(Pixel coordinate grounding data)
━━━━━━━━
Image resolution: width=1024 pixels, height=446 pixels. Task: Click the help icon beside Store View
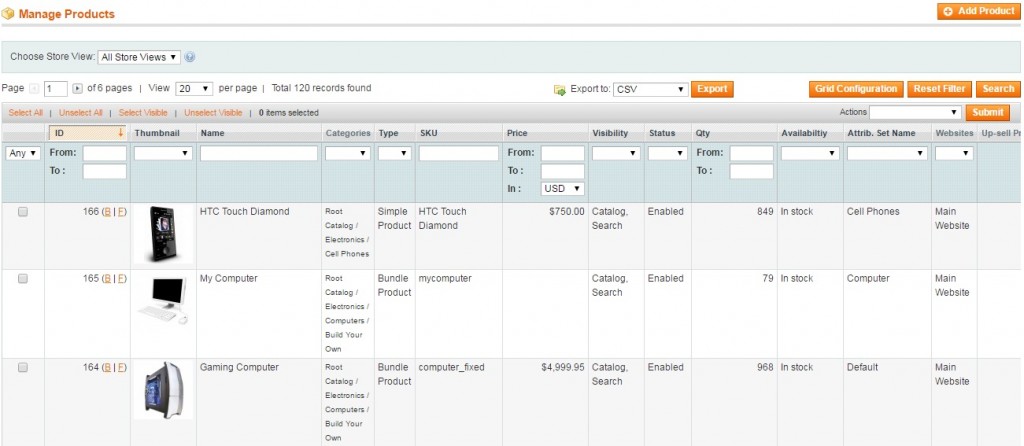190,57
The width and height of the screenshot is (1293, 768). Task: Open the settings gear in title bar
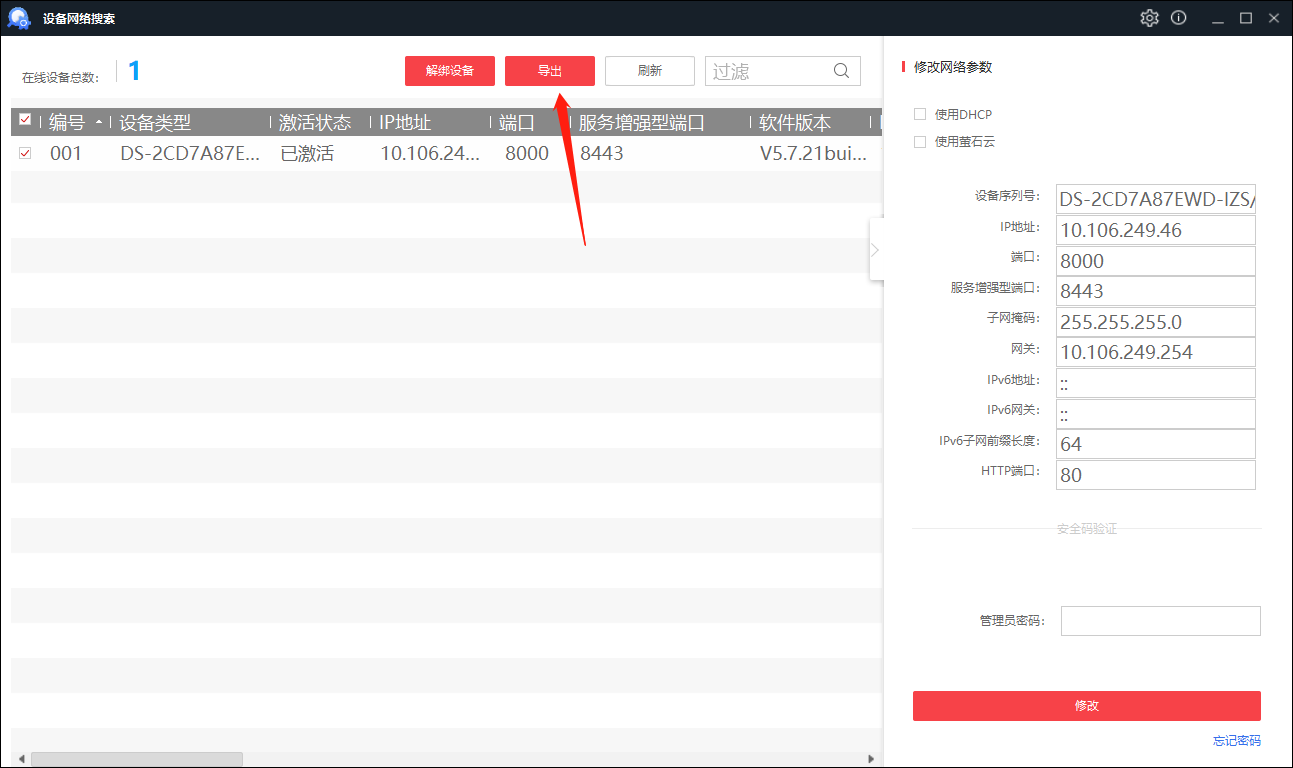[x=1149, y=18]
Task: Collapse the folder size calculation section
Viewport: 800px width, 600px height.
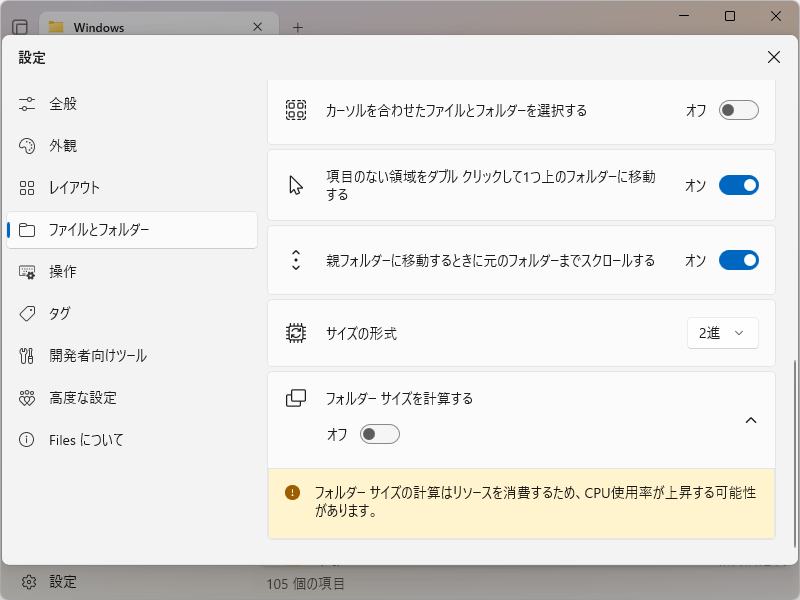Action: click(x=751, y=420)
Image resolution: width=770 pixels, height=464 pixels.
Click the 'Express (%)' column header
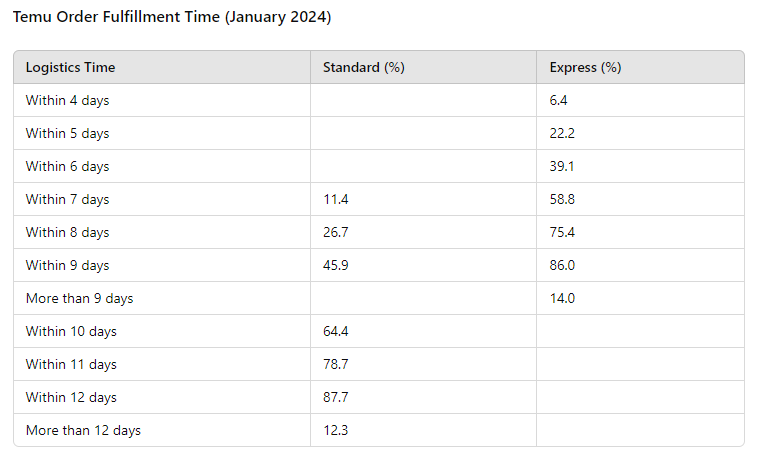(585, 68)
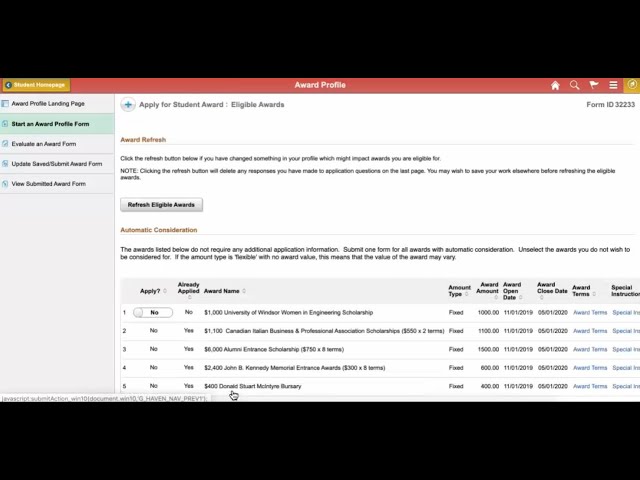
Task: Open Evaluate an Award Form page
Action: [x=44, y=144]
━━━━━━━━
* **DIRECTIONS FOR THIS TASK**:
Return every line above exactly, omitting images.

* **SOLUTION FOR THIS TASK**:
Image resolution: width=1024 pixels, height=446 pixels. Task: Click the help icon beside Store View
190,57
The width and height of the screenshot is (1293, 768). Task: Open the settings gear in title bar
[x=1149, y=18]
Task: Collapse the folder size calculation section
Viewport: 800px width, 600px height.
Action: click(x=751, y=420)
Image resolution: width=770 pixels, height=464 pixels.
Click the 'Express (%)' column header
(585, 68)
Task: Open Evaluate an Award Form page
Action: [x=44, y=144]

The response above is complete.